Records from a data collection:
★ ★ ★ ★ ★
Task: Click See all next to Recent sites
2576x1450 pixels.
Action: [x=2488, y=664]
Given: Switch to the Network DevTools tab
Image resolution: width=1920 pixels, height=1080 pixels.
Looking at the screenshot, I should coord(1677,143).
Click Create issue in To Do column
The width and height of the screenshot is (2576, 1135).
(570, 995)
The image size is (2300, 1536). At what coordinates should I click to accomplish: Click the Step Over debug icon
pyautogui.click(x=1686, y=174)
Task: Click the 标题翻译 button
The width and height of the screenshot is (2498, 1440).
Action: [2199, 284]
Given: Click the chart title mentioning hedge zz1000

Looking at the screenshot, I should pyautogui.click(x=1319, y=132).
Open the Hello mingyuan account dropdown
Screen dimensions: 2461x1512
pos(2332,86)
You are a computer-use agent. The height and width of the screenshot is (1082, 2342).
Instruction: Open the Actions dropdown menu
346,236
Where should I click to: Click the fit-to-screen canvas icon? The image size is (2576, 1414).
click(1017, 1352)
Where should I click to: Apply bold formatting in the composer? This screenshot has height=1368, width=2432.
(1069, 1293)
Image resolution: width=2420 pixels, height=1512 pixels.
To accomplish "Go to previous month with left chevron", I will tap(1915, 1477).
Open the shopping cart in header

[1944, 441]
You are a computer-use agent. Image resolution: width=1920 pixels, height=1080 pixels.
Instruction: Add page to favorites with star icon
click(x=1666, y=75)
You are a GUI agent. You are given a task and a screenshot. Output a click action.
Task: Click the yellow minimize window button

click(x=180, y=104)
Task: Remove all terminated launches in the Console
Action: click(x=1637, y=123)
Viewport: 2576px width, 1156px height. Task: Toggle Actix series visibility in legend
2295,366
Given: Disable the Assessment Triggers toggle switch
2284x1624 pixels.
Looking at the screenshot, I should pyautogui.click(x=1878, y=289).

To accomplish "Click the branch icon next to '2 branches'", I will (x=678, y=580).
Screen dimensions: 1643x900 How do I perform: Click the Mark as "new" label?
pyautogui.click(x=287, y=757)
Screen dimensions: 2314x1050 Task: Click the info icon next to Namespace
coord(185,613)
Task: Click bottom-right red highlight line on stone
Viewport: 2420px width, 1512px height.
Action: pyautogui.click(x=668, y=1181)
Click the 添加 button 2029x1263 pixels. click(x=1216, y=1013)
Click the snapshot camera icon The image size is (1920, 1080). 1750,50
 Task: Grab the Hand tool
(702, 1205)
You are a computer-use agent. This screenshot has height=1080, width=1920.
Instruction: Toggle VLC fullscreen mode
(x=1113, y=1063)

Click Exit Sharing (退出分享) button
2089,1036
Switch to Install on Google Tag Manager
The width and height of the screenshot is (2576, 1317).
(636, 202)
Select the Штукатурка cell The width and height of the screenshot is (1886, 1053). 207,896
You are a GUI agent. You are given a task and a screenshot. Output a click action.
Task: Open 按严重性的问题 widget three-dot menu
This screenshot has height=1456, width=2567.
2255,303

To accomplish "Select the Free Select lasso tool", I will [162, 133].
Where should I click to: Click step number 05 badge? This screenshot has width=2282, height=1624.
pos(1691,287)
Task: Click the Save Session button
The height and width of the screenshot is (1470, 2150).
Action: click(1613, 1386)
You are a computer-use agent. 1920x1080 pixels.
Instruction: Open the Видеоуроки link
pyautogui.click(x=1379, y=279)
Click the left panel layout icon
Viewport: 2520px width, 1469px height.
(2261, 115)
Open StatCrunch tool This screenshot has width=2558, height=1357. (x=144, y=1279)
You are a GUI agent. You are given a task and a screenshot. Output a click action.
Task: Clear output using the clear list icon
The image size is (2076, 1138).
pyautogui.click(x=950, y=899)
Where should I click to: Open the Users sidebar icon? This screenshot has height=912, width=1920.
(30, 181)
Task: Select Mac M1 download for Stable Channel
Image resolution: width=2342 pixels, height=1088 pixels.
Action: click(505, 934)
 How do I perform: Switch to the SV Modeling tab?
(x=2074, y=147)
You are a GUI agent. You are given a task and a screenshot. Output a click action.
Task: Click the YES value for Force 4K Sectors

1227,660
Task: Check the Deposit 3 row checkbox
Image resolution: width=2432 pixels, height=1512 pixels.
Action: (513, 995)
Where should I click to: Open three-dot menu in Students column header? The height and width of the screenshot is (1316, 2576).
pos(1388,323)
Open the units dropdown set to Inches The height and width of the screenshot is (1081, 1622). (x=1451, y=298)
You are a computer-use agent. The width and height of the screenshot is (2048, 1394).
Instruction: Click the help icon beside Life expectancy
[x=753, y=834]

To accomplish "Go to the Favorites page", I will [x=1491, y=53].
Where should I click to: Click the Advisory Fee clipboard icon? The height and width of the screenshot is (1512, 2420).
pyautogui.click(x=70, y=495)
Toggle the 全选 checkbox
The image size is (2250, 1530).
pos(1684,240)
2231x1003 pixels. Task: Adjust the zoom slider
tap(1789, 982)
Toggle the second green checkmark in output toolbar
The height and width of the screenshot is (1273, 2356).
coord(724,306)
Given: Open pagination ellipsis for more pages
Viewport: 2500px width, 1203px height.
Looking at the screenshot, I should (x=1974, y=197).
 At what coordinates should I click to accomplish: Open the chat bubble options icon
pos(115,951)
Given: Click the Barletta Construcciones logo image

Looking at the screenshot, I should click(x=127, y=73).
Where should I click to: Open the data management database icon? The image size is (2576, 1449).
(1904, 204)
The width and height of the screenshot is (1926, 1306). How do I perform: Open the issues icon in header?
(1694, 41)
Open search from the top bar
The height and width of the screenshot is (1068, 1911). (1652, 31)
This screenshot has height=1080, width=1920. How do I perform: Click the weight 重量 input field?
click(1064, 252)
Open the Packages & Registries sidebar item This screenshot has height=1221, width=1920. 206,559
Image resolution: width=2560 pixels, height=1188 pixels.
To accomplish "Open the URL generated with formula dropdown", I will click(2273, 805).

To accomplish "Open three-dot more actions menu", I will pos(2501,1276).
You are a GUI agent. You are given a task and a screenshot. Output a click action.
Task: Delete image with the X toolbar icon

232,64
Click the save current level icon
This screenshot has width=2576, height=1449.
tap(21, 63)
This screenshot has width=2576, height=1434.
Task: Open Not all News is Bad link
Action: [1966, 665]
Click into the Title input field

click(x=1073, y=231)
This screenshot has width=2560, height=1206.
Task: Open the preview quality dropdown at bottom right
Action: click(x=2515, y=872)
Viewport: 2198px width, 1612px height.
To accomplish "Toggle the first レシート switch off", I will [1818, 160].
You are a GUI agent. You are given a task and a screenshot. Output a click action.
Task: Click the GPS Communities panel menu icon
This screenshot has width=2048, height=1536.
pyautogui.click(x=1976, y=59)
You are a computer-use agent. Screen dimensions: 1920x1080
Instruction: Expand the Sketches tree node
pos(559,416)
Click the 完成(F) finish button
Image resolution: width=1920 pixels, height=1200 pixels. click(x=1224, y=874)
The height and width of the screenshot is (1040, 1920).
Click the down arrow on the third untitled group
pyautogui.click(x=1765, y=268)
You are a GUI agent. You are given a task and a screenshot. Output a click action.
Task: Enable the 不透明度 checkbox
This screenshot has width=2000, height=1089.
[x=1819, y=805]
★ ★ ★ ★ ★
Would you please copy every line of the data exactly?

▶ [Solution for this problem]
Task: Click See all next to Recent sites
2576x1450 pixels.
Action: [x=2488, y=664]
Given: Switch to the Network DevTools tab
Image resolution: width=1920 pixels, height=1080 pixels.
Looking at the screenshot, I should coord(1677,143).
Click Create issue in To Do column
The width and height of the screenshot is (2576, 1135).
(570, 995)
The image size is (2300, 1536). At what coordinates should I click to accomplish: Click the Step Over debug icon
pyautogui.click(x=1686, y=174)
Task: Click the 标题翻译 button
The width and height of the screenshot is (2498, 1440).
Action: [2199, 284]
Given: Click the chart title mentioning hedge zz1000

Looking at the screenshot, I should pyautogui.click(x=1319, y=132).
Open the Hello mingyuan account dropdown
Screen dimensions: 2461x1512
pos(2332,86)
You are a computer-use agent. The height and width of the screenshot is (1082, 2342).
Instruction: Open the Actions dropdown menu
346,236
Where should I click to: Click the fit-to-screen canvas icon? The image size is (2576, 1414).
click(1017, 1352)
Where should I click to: Apply bold formatting in the composer? This screenshot has height=1368, width=2432.
(1069, 1293)
Image resolution: width=2420 pixels, height=1512 pixels.
To accomplish "Go to previous month with left chevron", I will tap(1915, 1477).
Open the shopping cart in header

[1944, 441]
You are a computer-use agent. Image resolution: width=1920 pixels, height=1080 pixels.
Instruction: Add page to favorites with star icon
click(x=1666, y=75)
You are a GUI agent. You are given a task and a screenshot. Output a click action.
Task: Click the yellow minimize window button

click(x=180, y=104)
Task: Remove all terminated launches in the Console
Action: click(x=1637, y=123)
Viewport: 2576px width, 1156px height. Task: Toggle Actix series visibility in legend
2295,366
Given: Disable the Assessment Triggers toggle switch
2284x1624 pixels.
Looking at the screenshot, I should pyautogui.click(x=1878, y=289).

To accomplish "Click the branch icon next to '2 branches'", I will (x=678, y=580).
Screen dimensions: 1643x900 How do I perform: Click the Mark as "new" label?
pyautogui.click(x=287, y=757)
Screen dimensions: 2314x1050 Task: Click the info icon next to Namespace
coord(185,613)
Task: Click bottom-right red highlight line on stone
Viewport: 2420px width, 1512px height.
Action: pyautogui.click(x=668, y=1181)
Click the 添加 button 2029x1263 pixels. click(x=1216, y=1013)
Click the snapshot camera icon The image size is (1920, 1080). 1750,50
 Task: Grab the Hand tool
(702, 1205)
You are a computer-use agent. This screenshot has height=1080, width=1920.
Instruction: Toggle VLC fullscreen mode
(x=1113, y=1063)

Click Exit Sharing (退出分享) button
2089,1036
Switch to Install on Google Tag Manager
The width and height of the screenshot is (2576, 1317).
(636, 202)
Select the Штукатурка cell The width and height of the screenshot is (1886, 1053). 207,896
You are a GUI agent. You are given a task and a screenshot. Output a click action.
Task: Open 按严重性的问题 widget three-dot menu
This screenshot has height=1456, width=2567.
2255,303

To accomplish "Select the Free Select lasso tool", I will [162, 133].
Where should I click to: Click step number 05 badge? This screenshot has width=2282, height=1624.
pos(1691,287)
Task: Click the Save Session button
The height and width of the screenshot is (1470, 2150).
Action: click(1613, 1386)
You are a computer-use agent. 1920x1080 pixels.
Instruction: Open the Видеоуроки link
pyautogui.click(x=1379, y=279)
Click the left panel layout icon
Viewport: 2520px width, 1469px height.
(2261, 115)
Open StatCrunch tool This screenshot has width=2558, height=1357. (x=144, y=1279)
You are a GUI agent. You are given a task and a screenshot. Output a click action.
Task: Clear output using the clear list icon
The image size is (2076, 1138).
pyautogui.click(x=950, y=899)
Where should I click to: Open the Users sidebar icon? This screenshot has height=912, width=1920.
(30, 181)
Task: Select Mac M1 download for Stable Channel
Image resolution: width=2342 pixels, height=1088 pixels.
Action: click(505, 934)
 How do I perform: Switch to the SV Modeling tab?
(x=2074, y=147)
You are a GUI agent. You are given a task and a screenshot. Output a click action.
Task: Click the YES value for Force 4K Sectors

1227,660
Task: Check the Deposit 3 row checkbox
Image resolution: width=2432 pixels, height=1512 pixels.
Action: (513, 995)
Where should I click to: Open three-dot menu in Students column header? The height and width of the screenshot is (1316, 2576).
pos(1388,323)
Open the units dropdown set to Inches The height and width of the screenshot is (1081, 1622). (x=1451, y=298)
You are a computer-use agent. The width and height of the screenshot is (2048, 1394).
Instruction: Click the help icon beside Life expectancy
[x=753, y=834]

To accomplish "Go to the Favorites page", I will [x=1491, y=53].
Where should I click to: Click the Advisory Fee clipboard icon? The height and width of the screenshot is (1512, 2420).
pyautogui.click(x=70, y=495)
Toggle the 全选 checkbox
The image size is (2250, 1530).
pos(1684,240)
2231x1003 pixels. Task: Adjust the zoom slider
tap(1789, 982)
Toggle the second green checkmark in output toolbar
The height and width of the screenshot is (1273, 2356).
coord(724,306)
Given: Open pagination ellipsis for more pages
Viewport: 2500px width, 1203px height.
Looking at the screenshot, I should (x=1974, y=197).
 At what coordinates should I click to accomplish: Open the chat bubble options icon
pos(115,951)
Given: Click the Barletta Construcciones logo image

Looking at the screenshot, I should click(x=127, y=73).
Where should I click to: Open the data management database icon? The image size is (2576, 1449).
(1904, 204)
The width and height of the screenshot is (1926, 1306). How do I perform: Open the issues icon in header?
(1694, 41)
Open search from the top bar
The height and width of the screenshot is (1068, 1911). (1652, 31)
This screenshot has height=1080, width=1920. How do I perform: Click the weight 重量 input field?
click(1064, 252)
Open the Packages & Registries sidebar item This screenshot has height=1221, width=1920. 206,559
Image resolution: width=2560 pixels, height=1188 pixels.
To accomplish "Open the URL generated with formula dropdown", I will click(2273, 805).

To accomplish "Open three-dot more actions menu", I will pos(2501,1276).
You are a GUI agent. You are given a task and a screenshot. Output a click action.
Task: Delete image with the X toolbar icon

232,64
Click the save current level icon
This screenshot has width=2576, height=1449.
tap(21, 63)
This screenshot has width=2576, height=1434.
Task: Open Not all News is Bad link
Action: [1966, 665]
Click into the Title input field

click(x=1073, y=231)
This screenshot has width=2560, height=1206.
Task: Open the preview quality dropdown at bottom right
Action: click(x=2515, y=872)
Viewport: 2198px width, 1612px height.
To accomplish "Toggle the first レシート switch off", I will [1818, 160].
You are a GUI agent. You are given a task and a screenshot. Output a click action.
Task: Click the GPS Communities panel menu icon
This screenshot has width=2048, height=1536.
pyautogui.click(x=1976, y=59)
You are a computer-use agent. Screen dimensions: 1920x1080
Instruction: Expand the Sketches tree node
pos(559,416)
Click the 完成(F) finish button
Image resolution: width=1920 pixels, height=1200 pixels. click(x=1224, y=874)
The height and width of the screenshot is (1040, 1920).
Click the down arrow on the third untitled group
pyautogui.click(x=1765, y=268)
You are a GUI agent. You are given a task and a screenshot. Output a click action.
Task: Enable the 不透明度 checkbox
This screenshot has width=2000, height=1089.
[x=1819, y=805]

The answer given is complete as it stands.